Lucie Austin commenced her literary life with translations, her earliest work being Barthold Niebuhr's Studies of Ancient Grecian Mythology, which was published in 1839 under her mother's name. In 1844 she translated Wilhelm Meinhold's Mary Schweidler, the Amber Witch, a narrative dressed up as a 17th-century chronicle, and concocted to discredit rationalist methods of biblical criticism. In 1845 she published The French in Algiers, from the German and French of C. Lamping, and in 1846 Narrative of Remarkable Criminal Trials, by P. J. A. von Feuerbach.

In 1847 she and her husband Sir Alexander Duff-Gordon, translated Memoirs of the House of Brandenberg, by L. von Ranke.
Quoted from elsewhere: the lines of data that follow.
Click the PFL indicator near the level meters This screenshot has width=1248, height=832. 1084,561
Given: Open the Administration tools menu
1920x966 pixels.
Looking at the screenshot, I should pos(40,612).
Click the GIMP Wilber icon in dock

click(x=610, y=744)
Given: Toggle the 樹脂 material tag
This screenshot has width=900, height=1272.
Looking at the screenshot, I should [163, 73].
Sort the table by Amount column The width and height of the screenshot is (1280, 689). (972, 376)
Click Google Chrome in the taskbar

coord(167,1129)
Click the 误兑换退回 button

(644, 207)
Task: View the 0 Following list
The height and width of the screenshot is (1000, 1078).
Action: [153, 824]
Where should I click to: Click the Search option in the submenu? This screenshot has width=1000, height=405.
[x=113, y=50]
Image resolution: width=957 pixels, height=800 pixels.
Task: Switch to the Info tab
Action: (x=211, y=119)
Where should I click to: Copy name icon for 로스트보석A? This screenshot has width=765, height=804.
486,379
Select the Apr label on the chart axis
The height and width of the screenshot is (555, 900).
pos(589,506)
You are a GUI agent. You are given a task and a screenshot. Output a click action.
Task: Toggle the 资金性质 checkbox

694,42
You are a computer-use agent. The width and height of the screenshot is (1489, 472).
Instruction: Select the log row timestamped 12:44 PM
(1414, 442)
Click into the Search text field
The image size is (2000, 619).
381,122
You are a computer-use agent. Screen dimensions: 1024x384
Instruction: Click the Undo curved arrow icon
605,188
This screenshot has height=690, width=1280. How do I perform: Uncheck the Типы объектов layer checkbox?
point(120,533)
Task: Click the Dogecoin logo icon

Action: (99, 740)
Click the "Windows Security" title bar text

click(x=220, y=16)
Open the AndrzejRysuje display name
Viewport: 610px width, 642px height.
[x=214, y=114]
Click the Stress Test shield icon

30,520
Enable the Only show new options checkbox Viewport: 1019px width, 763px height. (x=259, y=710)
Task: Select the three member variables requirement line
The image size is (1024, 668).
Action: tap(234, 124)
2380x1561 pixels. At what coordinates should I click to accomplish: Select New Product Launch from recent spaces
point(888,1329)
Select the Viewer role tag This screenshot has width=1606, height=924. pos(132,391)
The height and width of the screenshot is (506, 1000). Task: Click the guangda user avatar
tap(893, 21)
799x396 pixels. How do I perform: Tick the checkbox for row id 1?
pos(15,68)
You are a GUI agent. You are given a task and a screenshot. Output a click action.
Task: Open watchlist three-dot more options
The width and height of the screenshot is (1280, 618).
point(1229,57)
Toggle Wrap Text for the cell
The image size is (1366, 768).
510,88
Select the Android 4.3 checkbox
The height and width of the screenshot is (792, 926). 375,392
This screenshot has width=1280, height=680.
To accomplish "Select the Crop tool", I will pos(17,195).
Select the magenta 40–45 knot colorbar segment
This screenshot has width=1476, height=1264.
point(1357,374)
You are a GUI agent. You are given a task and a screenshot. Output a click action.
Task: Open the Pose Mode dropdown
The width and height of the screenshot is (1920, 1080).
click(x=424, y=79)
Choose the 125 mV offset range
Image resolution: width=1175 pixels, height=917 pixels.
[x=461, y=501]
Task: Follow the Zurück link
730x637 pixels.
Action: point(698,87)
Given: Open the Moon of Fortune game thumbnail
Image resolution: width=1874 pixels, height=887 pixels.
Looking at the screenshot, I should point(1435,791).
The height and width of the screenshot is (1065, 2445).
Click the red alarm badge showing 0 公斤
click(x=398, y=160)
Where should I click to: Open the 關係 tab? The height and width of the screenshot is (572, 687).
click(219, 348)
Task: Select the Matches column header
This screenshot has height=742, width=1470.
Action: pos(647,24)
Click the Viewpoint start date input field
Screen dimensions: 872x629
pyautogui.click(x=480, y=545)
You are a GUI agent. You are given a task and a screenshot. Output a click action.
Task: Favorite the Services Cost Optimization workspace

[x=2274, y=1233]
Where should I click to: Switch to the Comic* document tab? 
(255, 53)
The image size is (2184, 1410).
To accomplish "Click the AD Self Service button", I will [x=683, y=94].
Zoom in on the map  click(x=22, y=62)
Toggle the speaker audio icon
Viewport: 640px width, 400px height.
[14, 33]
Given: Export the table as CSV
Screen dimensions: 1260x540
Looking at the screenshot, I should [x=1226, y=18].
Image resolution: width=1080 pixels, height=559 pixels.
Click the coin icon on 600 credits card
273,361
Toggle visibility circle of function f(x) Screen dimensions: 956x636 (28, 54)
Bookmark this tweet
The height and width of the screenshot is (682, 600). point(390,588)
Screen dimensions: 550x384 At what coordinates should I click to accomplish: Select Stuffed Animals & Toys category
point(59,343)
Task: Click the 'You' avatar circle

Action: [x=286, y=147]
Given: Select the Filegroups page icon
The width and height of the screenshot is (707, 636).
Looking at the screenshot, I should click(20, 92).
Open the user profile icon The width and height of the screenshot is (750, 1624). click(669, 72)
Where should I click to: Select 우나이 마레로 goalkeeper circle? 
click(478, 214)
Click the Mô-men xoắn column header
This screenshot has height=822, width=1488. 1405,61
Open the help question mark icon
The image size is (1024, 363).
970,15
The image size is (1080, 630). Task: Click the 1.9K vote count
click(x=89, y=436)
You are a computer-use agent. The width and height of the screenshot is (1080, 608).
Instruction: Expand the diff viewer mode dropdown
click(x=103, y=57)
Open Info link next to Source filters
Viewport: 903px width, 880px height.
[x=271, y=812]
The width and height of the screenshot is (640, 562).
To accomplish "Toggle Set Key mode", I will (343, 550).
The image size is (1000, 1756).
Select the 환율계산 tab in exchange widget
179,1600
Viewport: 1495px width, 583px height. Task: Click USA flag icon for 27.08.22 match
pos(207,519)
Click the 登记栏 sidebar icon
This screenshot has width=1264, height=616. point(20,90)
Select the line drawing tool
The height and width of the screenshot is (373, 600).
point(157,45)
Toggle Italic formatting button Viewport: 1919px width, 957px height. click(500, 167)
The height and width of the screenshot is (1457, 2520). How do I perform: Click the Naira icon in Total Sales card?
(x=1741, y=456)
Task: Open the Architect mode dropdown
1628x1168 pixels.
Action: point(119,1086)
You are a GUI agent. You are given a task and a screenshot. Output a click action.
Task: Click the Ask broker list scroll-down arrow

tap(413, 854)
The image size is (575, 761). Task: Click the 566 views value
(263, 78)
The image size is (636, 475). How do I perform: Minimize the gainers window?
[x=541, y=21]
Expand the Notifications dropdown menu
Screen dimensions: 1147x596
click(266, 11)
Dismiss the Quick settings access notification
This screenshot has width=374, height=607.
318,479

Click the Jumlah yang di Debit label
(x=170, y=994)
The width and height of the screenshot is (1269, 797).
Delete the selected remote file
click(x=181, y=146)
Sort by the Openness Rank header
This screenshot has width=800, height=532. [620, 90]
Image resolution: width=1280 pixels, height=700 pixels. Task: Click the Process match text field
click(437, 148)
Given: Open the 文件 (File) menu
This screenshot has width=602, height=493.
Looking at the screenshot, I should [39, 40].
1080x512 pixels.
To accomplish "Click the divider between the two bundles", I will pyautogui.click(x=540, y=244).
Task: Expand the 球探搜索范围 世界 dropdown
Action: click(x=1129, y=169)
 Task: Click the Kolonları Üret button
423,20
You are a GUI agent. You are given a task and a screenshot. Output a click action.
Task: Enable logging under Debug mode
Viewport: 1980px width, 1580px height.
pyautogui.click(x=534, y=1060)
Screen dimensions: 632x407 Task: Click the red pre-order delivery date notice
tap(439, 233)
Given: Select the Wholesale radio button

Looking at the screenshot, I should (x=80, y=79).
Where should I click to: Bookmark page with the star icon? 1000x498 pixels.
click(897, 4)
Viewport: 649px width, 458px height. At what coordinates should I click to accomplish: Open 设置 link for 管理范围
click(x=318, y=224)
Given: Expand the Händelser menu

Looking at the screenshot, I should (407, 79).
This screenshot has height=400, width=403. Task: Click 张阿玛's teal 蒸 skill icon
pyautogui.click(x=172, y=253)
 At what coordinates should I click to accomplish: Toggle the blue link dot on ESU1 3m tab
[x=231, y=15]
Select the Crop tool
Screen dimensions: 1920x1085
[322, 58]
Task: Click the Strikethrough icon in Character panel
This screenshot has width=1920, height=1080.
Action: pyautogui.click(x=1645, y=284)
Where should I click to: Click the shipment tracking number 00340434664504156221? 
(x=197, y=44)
She translated Stella and Vanessa, a romance by A. F. L. de Wailly, and in 1853 two other works: The Village Doctor, by the Countess d'Arbouville, and Ferdinand I and Maximilian II of Austria, by L. von Ranke. In 1854 she translated The Russians in Bulgaria and Roumelia, 1828–29, by Baron von Moltke. She edited The History and Literature of the Crusades, by H. C. L. von Sybel, in 1861.

===Letters from Egypt===
The first volume of Lady Duff-Gordon's Letters from Egypt was published by Macmillan and Co. in May 1865, with a preface by her mother, Sarah Austin. This book is the best known and considered the most interesting of her productions. In 1875 a volume containing the Last Letters from Egypt, to which were added Letters from the Cape, reprinted from Vacation Tourists (1864), with a memoir of Lady Duff-Gordon by her daughter Janet Ross was published by Macmillan and Co. A second edition appeared in 1876. In 1902 a revised edition was published by R. Brimley Johnson with a memoir of Lady Duff-Gordon by her daughter Janet Ross and a new introduction by George Meredith. This had the letters as they were written, omitting only the purely family matter which her daughter deemed as of no interest to the public.

==In literature==
Lady Duff-Gordon is one of the characters in the novel The Mistress of Nothing by Kate Pullinger.

Lady Duff-Gordon's daughter (Janet Ross) recalled, "Tennyson told my mother that he had her in mind when he wrote 'The Princess'. I don't think she was as much flattered as many of his admirers would have been."